Well that’s concerning
So Trump had a totally unhinged weekend, wherein he called Kamala Harris “mentally disabled,” said she should be prosecuted and called for “one really violent day” in which police are free to kill whomever they want in order to deter criminals from committing more crimes. We wish we were making some of that up, but it’s real. The closer the election gets and the more he realizes he could lose to a Black woman, the more dangerous and evil he is becoming. It’s actually pretty goddamn terrifying. More: Politico
Chicken Trump
While we’re terrified, Kamala Harris is going right at pumpkin puss, repeatedly bashing him for being too afraid to debate her. While Trump was at the Georgia-Alabama football game this weekend, the Harris campaign flew planes overhead accusing Trump of “punting” on another debate. At a packed rally in Vegas last night, she said she’s “all-in” on another debate even if Trump is trying to fold. We love this line of attack. It must be driving Trump crazy. Or crazier. More: Independent
A broken clock
So we can all agree the New York Times sucks. A once great institution has chosen sane-washing and access-chasing over defending truth and democracy. But they actually got one right today — they endorsed Kamala Harris for president. Yeah, we know it won’t matter. But they are right that Kamala Harris is “the only patriotic choice for president.” They even wrote that “it’s hard to imagine a candidate more unworthy to serve as president of the United States than Donald Trump.” We agree, which is why we cover him like that. Why doesn’t the New York Times? More: Politico
Today’s clips
The Israeli strike that killed Hezbollah’s Hassan Nasrallah was a “measure of justice” for victims of a four-decade “reign of terror,” President Joe Biden said Saturday. More: Huff Post
The Kamala Harris presidential campaign just released a new health care plan.

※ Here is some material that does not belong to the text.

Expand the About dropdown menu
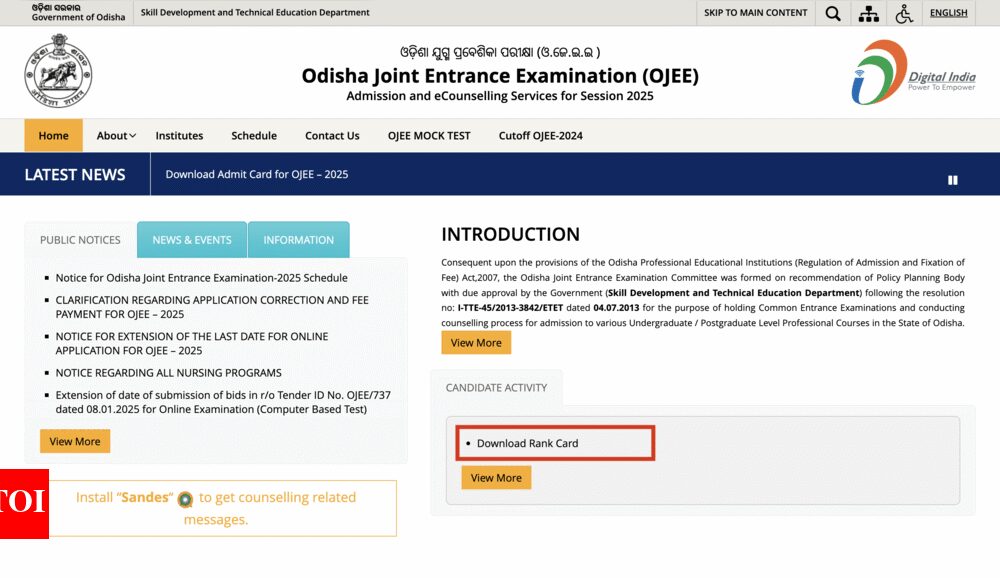(116, 136)
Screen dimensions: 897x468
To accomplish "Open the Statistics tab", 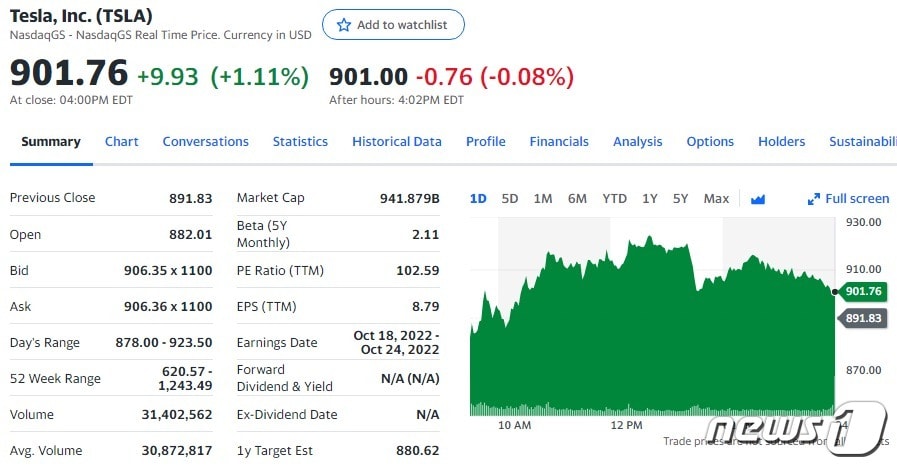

It’s not her own plan, because she published that already as part of the broader economic agenda she first unveiled in late summer.
This time, it’s Donald Trump’s health care plan ― or, more precisely, what she and her team imagine that Trump would try to enact if he’s elected again. More: Huff Post
Hall of Fame center Dikembe Mutombo, one of basketball's most feared shot blockers, died following a battle with brain cancer, the NBA announced on Monday. More: NBC News
Sunday Morning Coming Down was one of my dad‘s favorite songs. He listened to the Ray Price version over and over again. He loved many other Kristofferson songs, but I’m not sure he knew who wrote them.
And, though I’m not a proponent of book burning, if any book ever qualified, it would be Melania’s.
One of your best columns. Hahaa. It was a rather good news day and who isn’t looking forward to the debate tomorrow… the Coach vs the Couch. 😂 My bag of Boom Chicka Pop is READY!!